The day after Barack Obama was elected president was an odd one for Marvin Kreutzberger. The education consultant had spent the previous months tirelessly working to get Obama elected. With that goal accomplished, he didn't know what to do with his free time.
"It was the first time in months that I was able to sigh and think about something other than the election," said Kreutzberger, 64, of Merrick. "The campaign took over my life more than anything else I have done. It was a day of conflicting feelings."
Life for several early Obama supporters from Long Island has been transformed since their participation in one of the most surprising - and longest - presidential runs in history.
Their early involvement in the campaign for the then mostly unknown senator from Illinois started before it was cool - or even comprehensible that he could beat home state favorite Hillary Clinton. Now they have returned to their lives recharged and inspired.
"I'm a better person for this," said Kreutzberger of his first political campaign involvement. "There's a sense of personal gratification that I helped accomplish something that will restore some of our faith in the way the country conducts itself."
Kreutzberger joined the Obama team in the fall of 2007. The work so consumed him that by the following spring he informed two colleges, where he sometimes worked as an adjunct professor, that he would not be available for the fall term.
Now he will continue his political lobbying with Yes We Can Long Island, a group he helped organize last year to support Obama.
"We will remain an active group," Kreutzberger said. "We will be in support of the new administration, but challenge them if they look like they are not going to live up to their commitments."
Diane Smith, 48, also a Yes We Can Long Island volunteer, said she gave up her job as a New York City schoolteacher in September 2007, in part to stump for Obama. But she feels like the winner now.
"It has set me on a new path," said the Long Beach resident. "I'm now following a calling to be a community organizer."
Sue Hornik, 60, of Bellport said after hearing Obama speak at a Manhattan fundraiser in March 2007 she decided to join his campaign.

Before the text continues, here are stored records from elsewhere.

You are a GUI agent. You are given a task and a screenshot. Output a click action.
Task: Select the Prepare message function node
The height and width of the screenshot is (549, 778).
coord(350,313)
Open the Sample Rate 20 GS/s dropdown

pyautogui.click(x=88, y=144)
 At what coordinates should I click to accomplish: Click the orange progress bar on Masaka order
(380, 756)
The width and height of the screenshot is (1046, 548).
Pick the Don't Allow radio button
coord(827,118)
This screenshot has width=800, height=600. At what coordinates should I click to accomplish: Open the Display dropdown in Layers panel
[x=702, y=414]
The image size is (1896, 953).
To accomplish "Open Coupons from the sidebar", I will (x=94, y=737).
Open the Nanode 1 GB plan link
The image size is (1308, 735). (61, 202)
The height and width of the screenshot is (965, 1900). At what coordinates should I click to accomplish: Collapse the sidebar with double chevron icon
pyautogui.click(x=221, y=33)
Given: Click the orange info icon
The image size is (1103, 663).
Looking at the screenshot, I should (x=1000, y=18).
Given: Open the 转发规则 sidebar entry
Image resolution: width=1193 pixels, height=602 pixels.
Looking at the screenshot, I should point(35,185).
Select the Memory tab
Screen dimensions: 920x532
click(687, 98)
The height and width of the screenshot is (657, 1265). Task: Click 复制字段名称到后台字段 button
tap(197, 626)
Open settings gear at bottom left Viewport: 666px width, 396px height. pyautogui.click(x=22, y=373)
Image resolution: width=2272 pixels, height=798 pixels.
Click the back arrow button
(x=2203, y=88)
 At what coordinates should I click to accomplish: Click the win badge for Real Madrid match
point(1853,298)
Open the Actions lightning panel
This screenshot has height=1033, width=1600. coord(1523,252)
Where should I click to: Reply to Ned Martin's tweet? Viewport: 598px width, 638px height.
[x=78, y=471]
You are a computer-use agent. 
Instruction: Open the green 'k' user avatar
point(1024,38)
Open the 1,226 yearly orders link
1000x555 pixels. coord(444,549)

"He was in such command of the issues and he thought out of the box," said Hornik, who put her consulting business on hold to lead campaign efforts on the East End. "I saw that he was what I was looking for in a candidate."
She said working with the campaign renewed her faith in the ability to motivate people to change and has reignited a desire to go back to work full time. "I realized I liked to manage people," she said. "And I'm good at it."
Mark Cronin, a writer and former health care executive from Huntington Bay, staked his claim with the Obama camp in the spring of 2007, basically putting all professional obligations on the back burner. Now he is back organizing on a grassroots level to have councilmanic districts drawn in Huntington. He was recently named a Democratic committeeman in Huntington.
"It was a tremendous time commitment," Cronin, 50, said. "But it's always good to commit to something larger than yourself. And I'm going to continue my grassroots efforts here in Huntington."
He said he sometimes thinks back to when he first told people he would be supporting Barack Obama.
"It first bordered on condescending," Cronin said. " 'Oh, that's nice. He's a nice guy, but he's not going anywhere.' But I always felt pretty confident," Cronin said.